EARLY DAYS: Schultz says the project was first proposed at a faculty meeting in 1994. Faculty from both disciplines crafted a value statement before the project was even put out to bid to underscore the reason for such an undertaking, as well as some of the amenities desired in an interdisciplinary building. “It was a way to [have] the two intended occupants and disciplines in the building talk about how their sciences were converging and what being under one roof might do for them and their students,” says University Architect David Hollenberg. “[It] was a touchstone throughout the whole design process.”

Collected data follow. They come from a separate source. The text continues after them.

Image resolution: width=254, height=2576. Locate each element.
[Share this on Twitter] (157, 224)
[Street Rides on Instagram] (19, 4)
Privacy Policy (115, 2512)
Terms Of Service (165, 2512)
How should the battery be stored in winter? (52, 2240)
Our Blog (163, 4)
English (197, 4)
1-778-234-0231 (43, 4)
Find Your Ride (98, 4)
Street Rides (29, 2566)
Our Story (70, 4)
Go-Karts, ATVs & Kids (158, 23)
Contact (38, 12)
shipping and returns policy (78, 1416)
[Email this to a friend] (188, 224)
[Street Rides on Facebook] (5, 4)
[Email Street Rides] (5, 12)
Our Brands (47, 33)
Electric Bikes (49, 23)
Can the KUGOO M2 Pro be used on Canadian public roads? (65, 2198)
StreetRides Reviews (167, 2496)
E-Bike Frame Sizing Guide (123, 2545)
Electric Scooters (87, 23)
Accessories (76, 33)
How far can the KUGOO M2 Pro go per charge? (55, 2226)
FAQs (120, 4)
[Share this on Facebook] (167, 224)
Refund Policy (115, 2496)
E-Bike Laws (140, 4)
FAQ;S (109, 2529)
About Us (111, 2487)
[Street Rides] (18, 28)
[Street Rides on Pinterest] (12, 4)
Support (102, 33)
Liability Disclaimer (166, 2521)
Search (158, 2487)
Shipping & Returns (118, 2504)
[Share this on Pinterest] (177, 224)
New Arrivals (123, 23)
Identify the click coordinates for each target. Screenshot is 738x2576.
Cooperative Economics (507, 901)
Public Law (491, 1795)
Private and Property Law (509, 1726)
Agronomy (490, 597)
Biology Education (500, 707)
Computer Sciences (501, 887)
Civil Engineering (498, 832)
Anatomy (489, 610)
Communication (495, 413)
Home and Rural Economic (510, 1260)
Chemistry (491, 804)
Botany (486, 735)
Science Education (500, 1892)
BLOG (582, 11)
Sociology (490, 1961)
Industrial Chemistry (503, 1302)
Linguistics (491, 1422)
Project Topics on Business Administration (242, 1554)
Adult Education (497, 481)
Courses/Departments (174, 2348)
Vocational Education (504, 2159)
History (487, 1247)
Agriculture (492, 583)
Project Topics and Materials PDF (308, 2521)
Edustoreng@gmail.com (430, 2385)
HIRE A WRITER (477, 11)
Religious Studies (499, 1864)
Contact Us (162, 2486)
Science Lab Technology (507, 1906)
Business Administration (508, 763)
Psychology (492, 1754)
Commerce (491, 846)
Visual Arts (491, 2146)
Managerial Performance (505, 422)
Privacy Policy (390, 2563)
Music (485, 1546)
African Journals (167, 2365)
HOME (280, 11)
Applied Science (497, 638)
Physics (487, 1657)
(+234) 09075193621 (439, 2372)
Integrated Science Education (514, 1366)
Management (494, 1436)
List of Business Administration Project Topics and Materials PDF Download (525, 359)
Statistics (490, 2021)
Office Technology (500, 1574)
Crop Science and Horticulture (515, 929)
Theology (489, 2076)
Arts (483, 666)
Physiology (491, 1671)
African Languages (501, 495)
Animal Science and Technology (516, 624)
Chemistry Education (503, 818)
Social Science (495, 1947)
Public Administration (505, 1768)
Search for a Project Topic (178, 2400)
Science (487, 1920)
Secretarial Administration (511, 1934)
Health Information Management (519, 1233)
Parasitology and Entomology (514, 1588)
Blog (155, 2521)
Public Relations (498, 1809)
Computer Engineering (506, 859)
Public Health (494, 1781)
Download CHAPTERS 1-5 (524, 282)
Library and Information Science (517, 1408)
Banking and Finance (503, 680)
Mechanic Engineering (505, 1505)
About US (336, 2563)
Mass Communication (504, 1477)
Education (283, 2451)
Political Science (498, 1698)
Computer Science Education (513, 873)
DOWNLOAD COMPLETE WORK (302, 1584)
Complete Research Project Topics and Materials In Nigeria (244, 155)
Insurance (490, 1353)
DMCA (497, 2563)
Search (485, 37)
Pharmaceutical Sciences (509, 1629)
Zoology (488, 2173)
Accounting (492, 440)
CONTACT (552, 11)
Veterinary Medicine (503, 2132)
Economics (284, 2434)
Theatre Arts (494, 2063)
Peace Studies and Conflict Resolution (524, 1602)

POPULAR CHOICE: Approximately 25 percent of undergraduates in the College of Arts & Sciences major in either biology, psychology, or Biological Basis of Behavior (BBB). SAS Dean Steven J. Fluharty says the NBS Building will consolidate education in these disciplines and house the BBB program, as well as the Vagelos Life Sciences & Management program. “Neuroscience is clearly one of Penn’s distinguishing strengths. … and Arts & Sciences has always been a major contributor to that University-wide excellence,” says Fluharty. “In order to continue to build, we need world-class facilities.”
WHAT’S INSIDE: The six-story NBS Building—which will be at least LEED Silver, as are all new building projects at Penn—will house research laboratories, teaching facilities, and plenty of space for students to congregate and study. Hollenberg says public space will run along the south end of the building, with teaching and offices to the north. The southern side of the building will also have a white mesh metal screen overlay, which is both a striking design element on the façade, and an environmentally friendly way to shield the windows from the sun.
GREEN VIEW: The NBS Building will feature a green roof—ripe with teaching and learning possibilities—and also respect the close connection some biology faculty have to the James G. Kaskey Memorial Garden, also known as the Biopond. “The space you see there now also created a link to the Kaskey Garden from University Avenue,” says Chris Kern, director of design and construction in Facilities and Real Estate Services. “That was one of their themes that they were trying to preserve: increasing access to the garden, making it more visible and accessible to the broader community.”
CREATING HUBS: Fluharty says the new NBS Building will create important gathering spaces for students, from lounges to a coffee shop. “We want to foster as much cross-talk as we can,” he says. “This is really an epicenter of what Arts & Sciences will do.”